• [Task input]:
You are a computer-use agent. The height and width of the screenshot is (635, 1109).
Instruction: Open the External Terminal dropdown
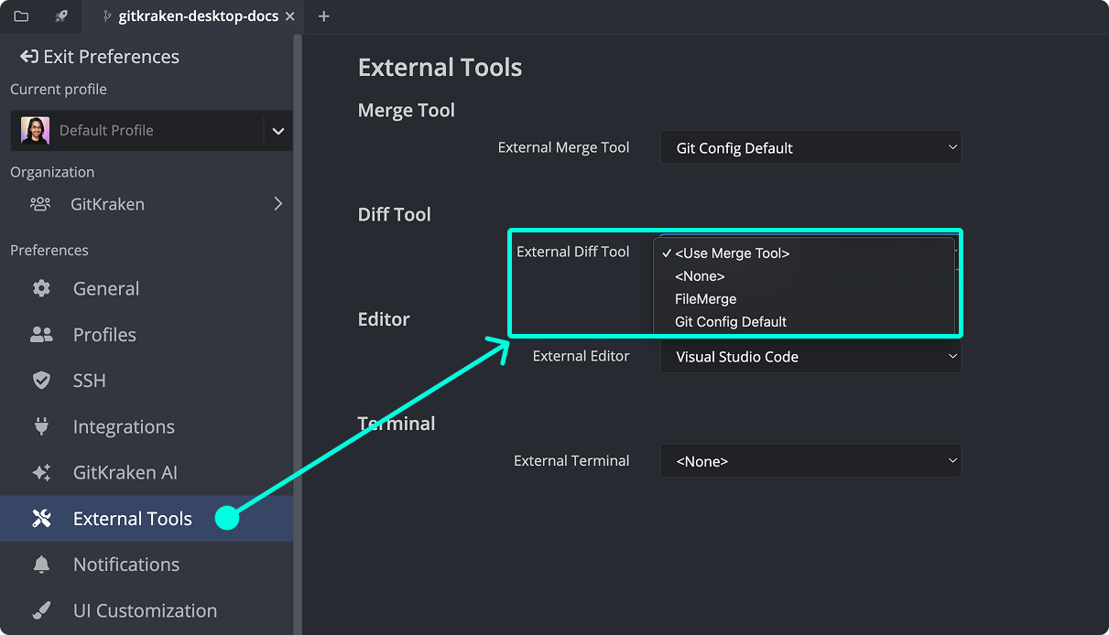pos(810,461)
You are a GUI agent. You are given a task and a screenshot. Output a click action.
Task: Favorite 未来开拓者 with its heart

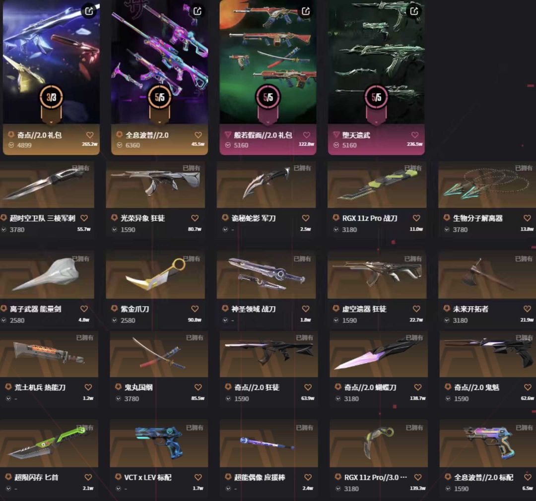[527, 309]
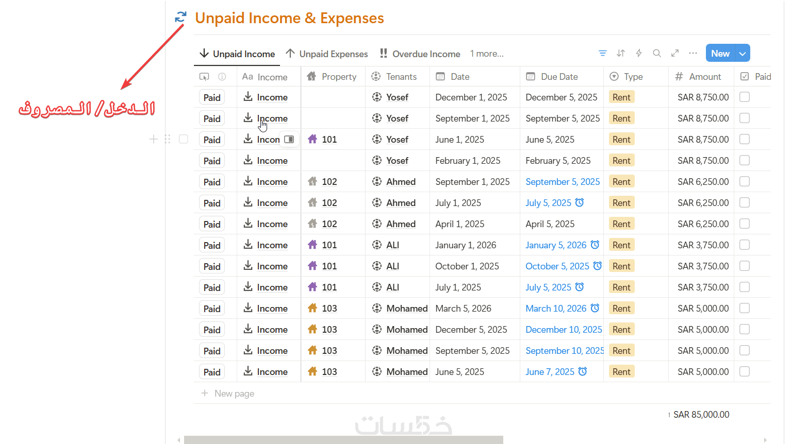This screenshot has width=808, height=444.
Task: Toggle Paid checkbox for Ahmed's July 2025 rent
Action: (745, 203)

* * *

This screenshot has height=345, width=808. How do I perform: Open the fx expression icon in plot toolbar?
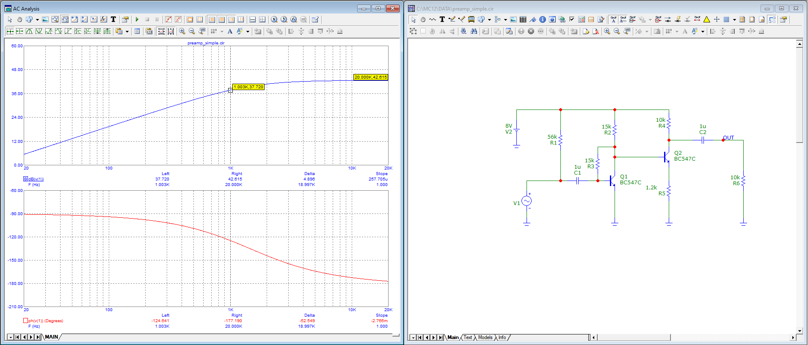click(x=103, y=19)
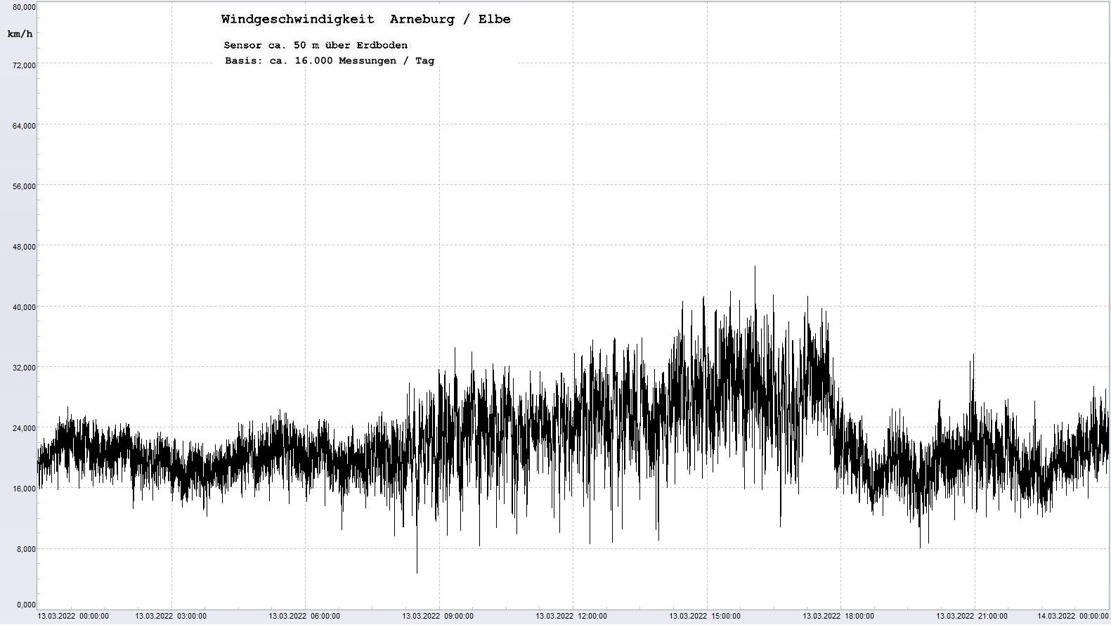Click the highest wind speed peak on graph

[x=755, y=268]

• [Exercise description]:
Rewrite the lines between the one containing "You are a computer-use" and the one containing "Action: (745, 203)", inclusive, swapping "dropdown" for "menu" and leaving everything else unchanged. Leave the pictures out of your answer.

• [Solution for this exercise]:
You are a computer-use agent. The height and width of the screenshot is (635, 1109).
Instruction: Open the External Terminal menu
pos(810,461)
You are a GUI agent. You are given a task and a screenshot. Output a click action.
Task: Favorite 未来开拓者 with its heart

[527, 309]
This screenshot has width=808, height=444.
Task: Toggle Paid checkbox for Ahmed's July 2025 rent
Action: (745, 203)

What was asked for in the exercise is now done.